A reportagem procurou a Polícia Civil de Pernambuco para saber por que o inquérito do caso demorou tanto tempo para ser finalizado.
Em nota, a corporação disse que, à época, todas as diligências apuratórias necessárias à elucidação dos fatos foram realizadas, as investigações foram concluídas pela autoridade policial e o inquérito policial foi remetido à Justiça.
Família devastada
O assassinato de Isaías abalou a família. Depois do crime, Allira precisou cuidar da mãe, que ficou com a saúde afetada e desenvolveu Esclerose Lateral Amiotrófica (ELA), além de ter sido diagnosticada anos depois com um câncer no peritônio, membrana vital que reveste a cavidade abdominal e os órgãos abdominais.

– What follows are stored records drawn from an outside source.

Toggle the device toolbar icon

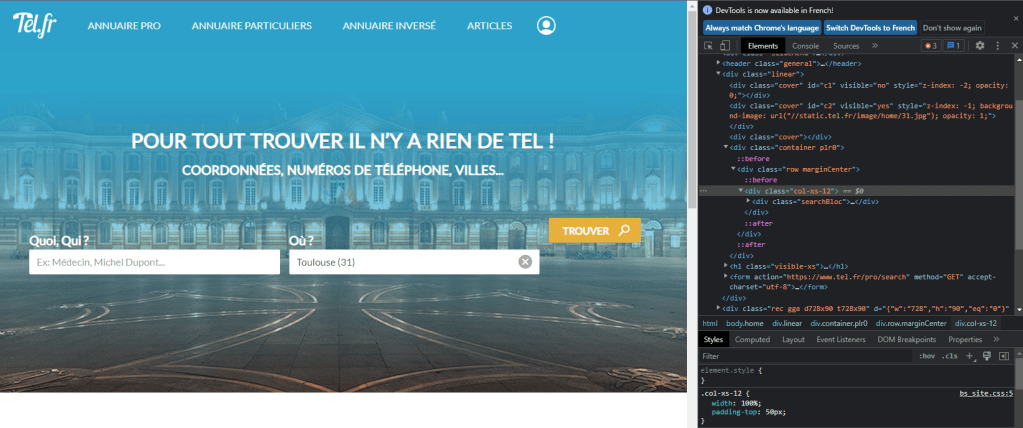coord(724,46)
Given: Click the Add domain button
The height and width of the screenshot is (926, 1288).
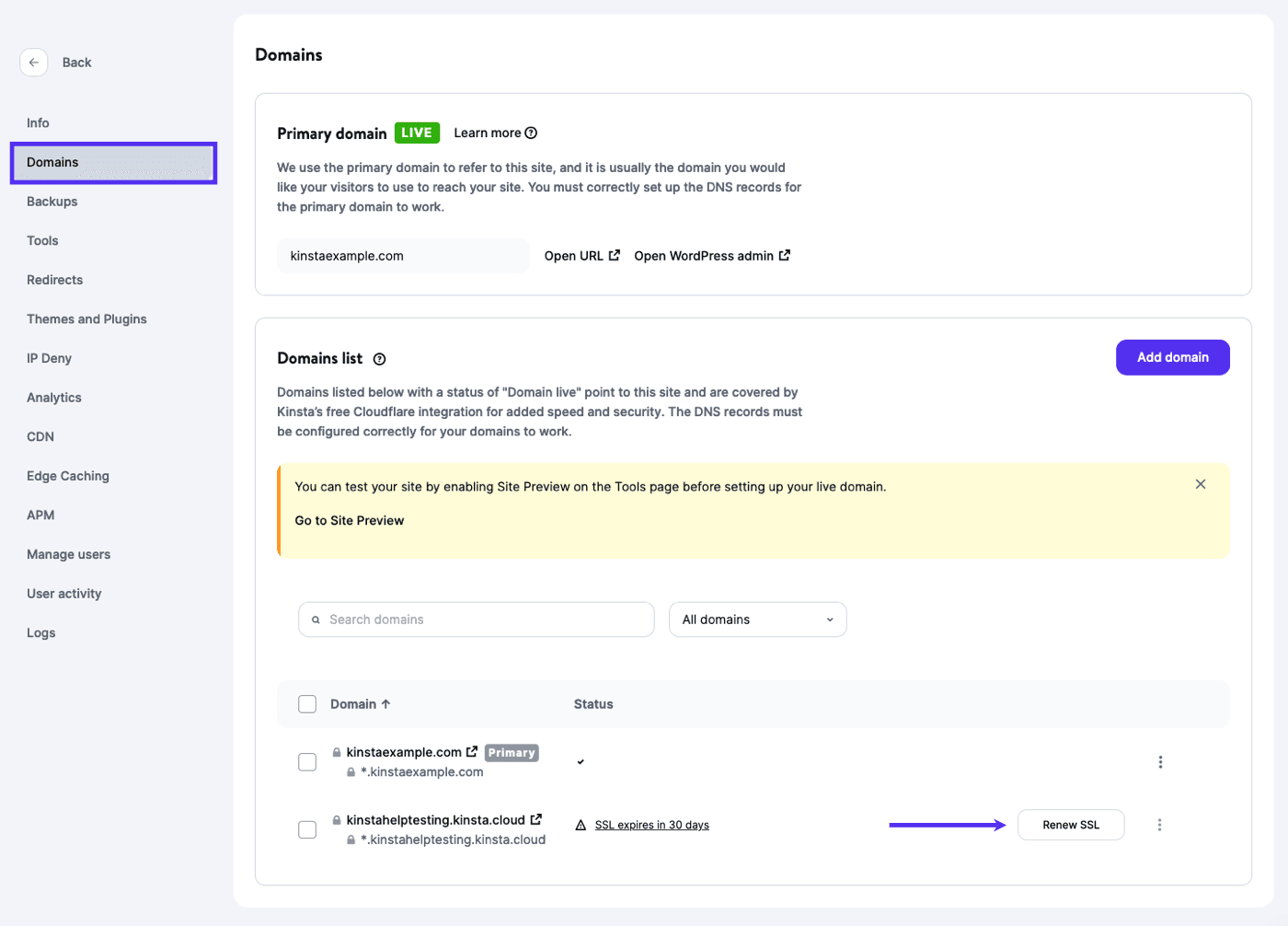Looking at the screenshot, I should (1171, 357).
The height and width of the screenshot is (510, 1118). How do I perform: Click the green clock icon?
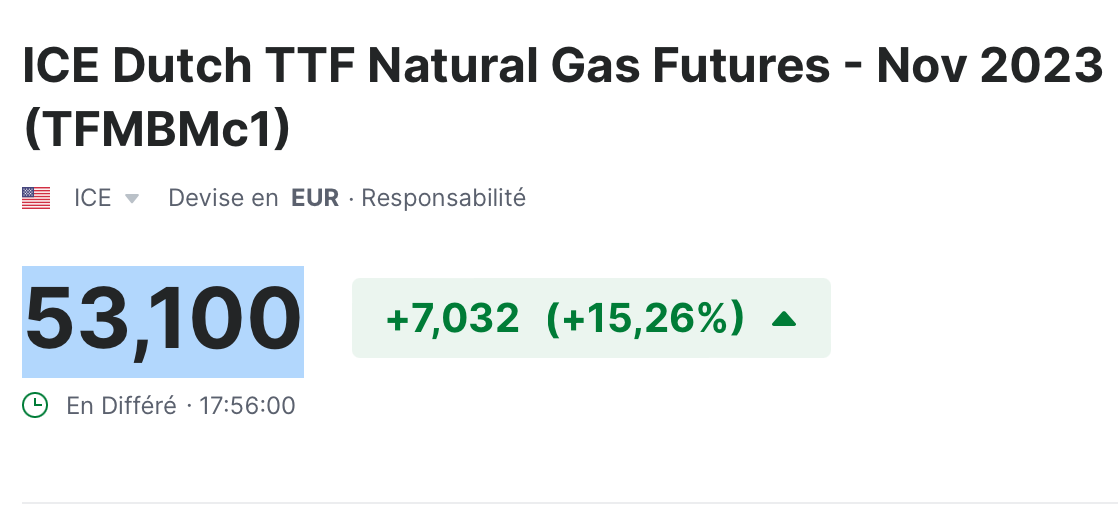coord(35,405)
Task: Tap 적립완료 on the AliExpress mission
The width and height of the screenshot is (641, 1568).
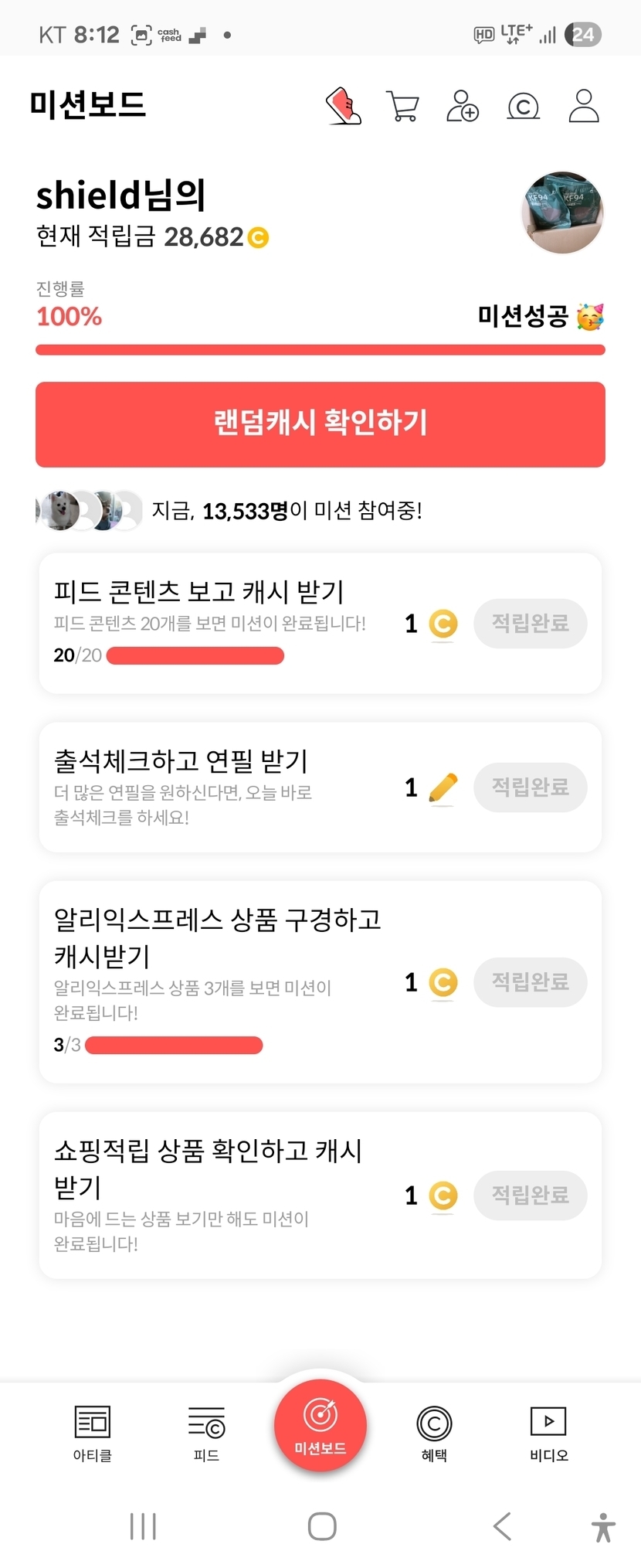Action: click(531, 982)
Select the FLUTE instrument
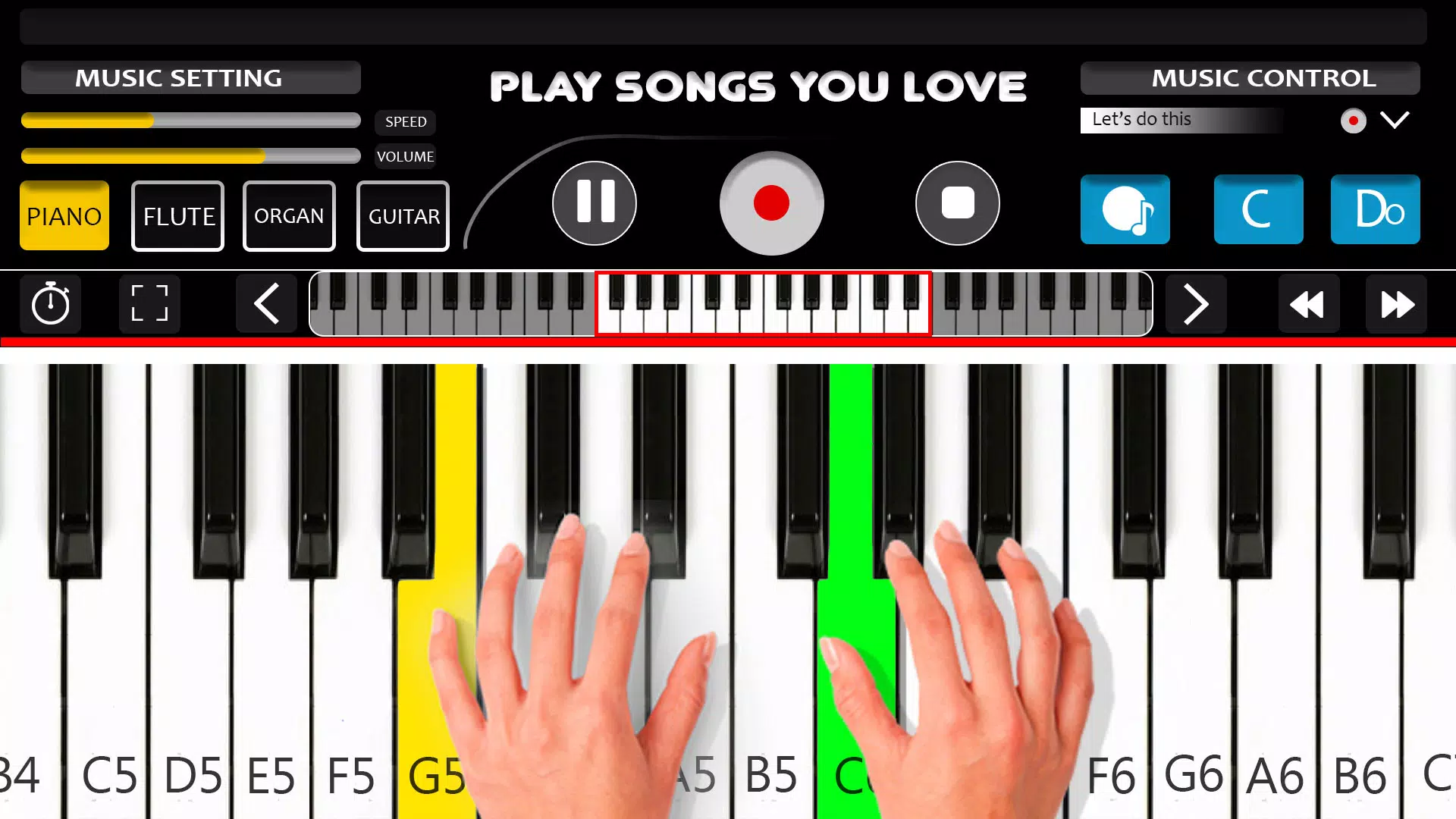1456x819 pixels. tap(178, 215)
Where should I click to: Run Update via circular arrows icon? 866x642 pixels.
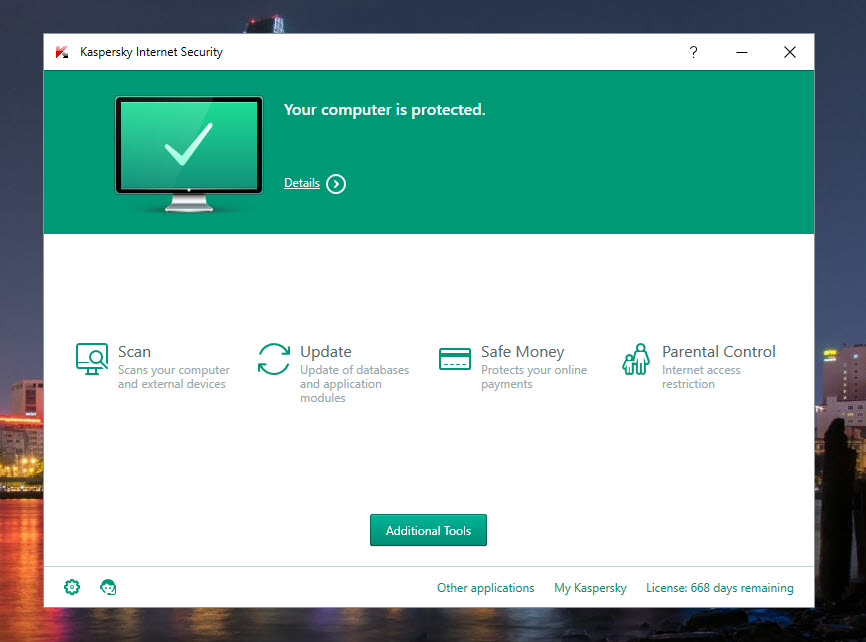click(x=272, y=360)
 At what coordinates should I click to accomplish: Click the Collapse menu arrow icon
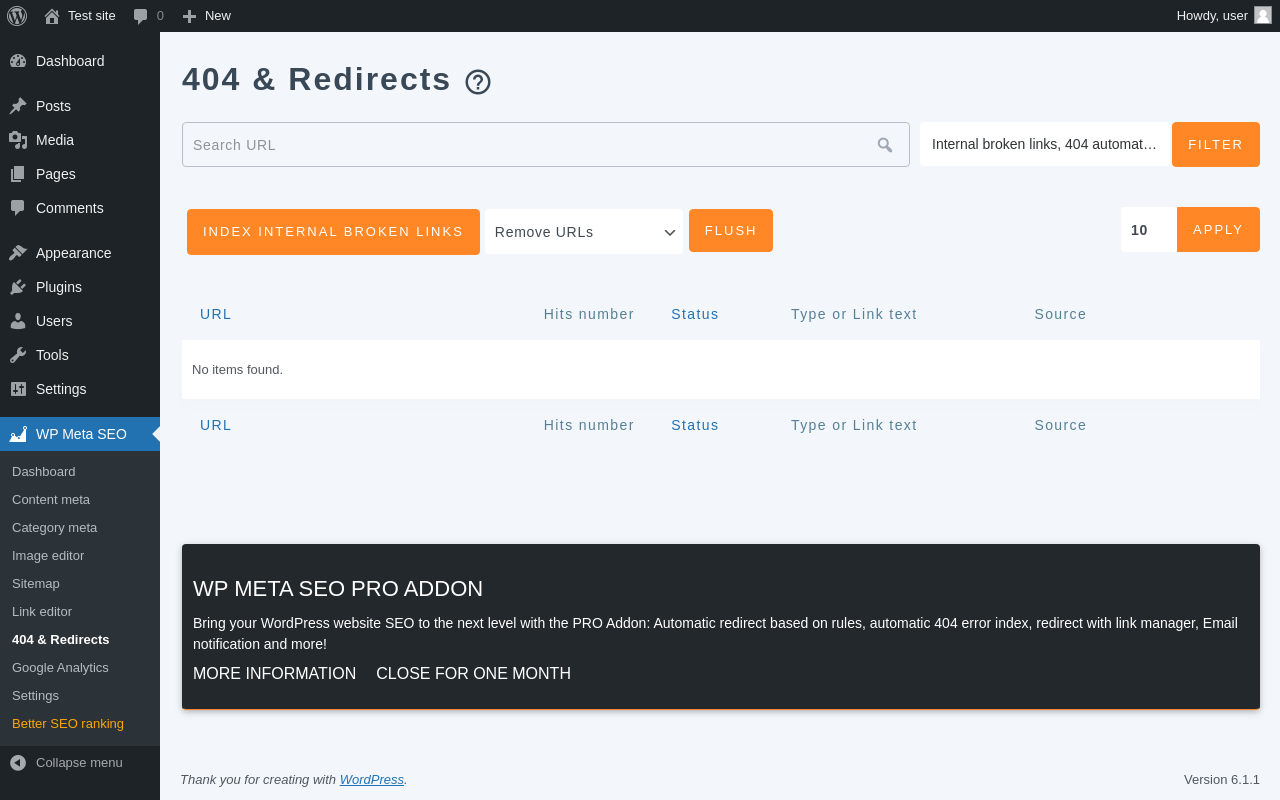point(18,762)
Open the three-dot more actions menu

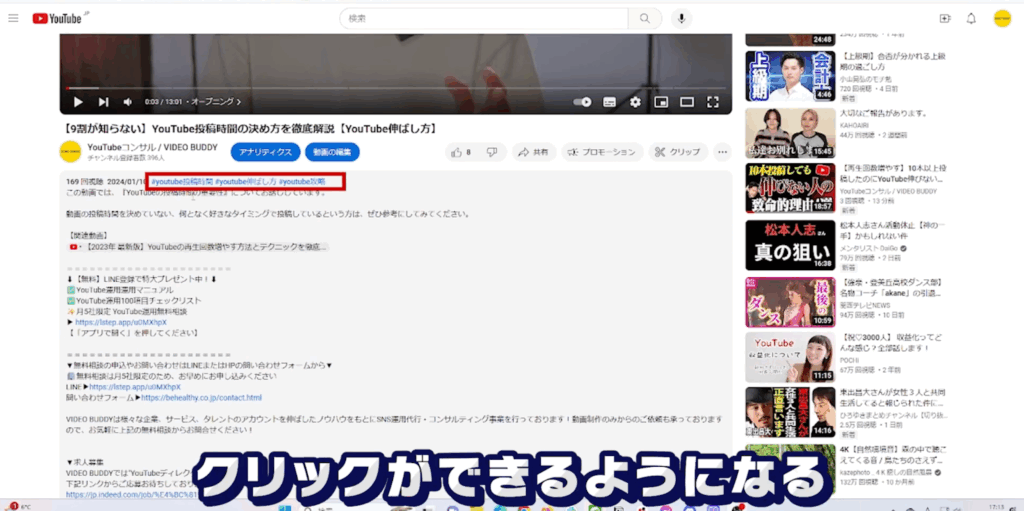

“Quando minha mãe soube da morte dele, entrou em choque e desenvolveu ELA. E eu cuidei da minha mãe, que morreu em 2021”, acrescentou a autora.
“Ela [Flávia] quis manchar a reputação dele, mas todos os fatos aqui na Terra são descobertos, e mentira é uma coisa que não se sustenta”, completou a irmã, finalizando que agora aguarda a extradição da condenada.
Diligências em cooperação entre autoridades do Brasil e da Itália levaram a Interpol a prender a condenada | Foto: Polícia Federal/DivulgaçãoExtradição para o Brasil
Flávia Alves Musto permanece presa na Itália. No Brasil, deverá cumprir a pena estabelecida pelo Poder Judiciário.
O Tribunal de Justiça de Pernambuco informou que a Vara Criminal de Paulista, por meio do magistrado Thiago Fernandes Cintra, é responsável para dar seguimento ao pedido de extradição junto ao Departamento de Recuperação de Ativos e Cooperação Jurídica Internacional do Ministério da Justiça da Itália.
Em nota, a Polícia Federal (PF) informou que o Núcleo de Cooperação Jurídica Internacional trabalha na transferência da condenada para o Brasil.
A reportagem tenta localizar a defesa de Flávia Alves Musto.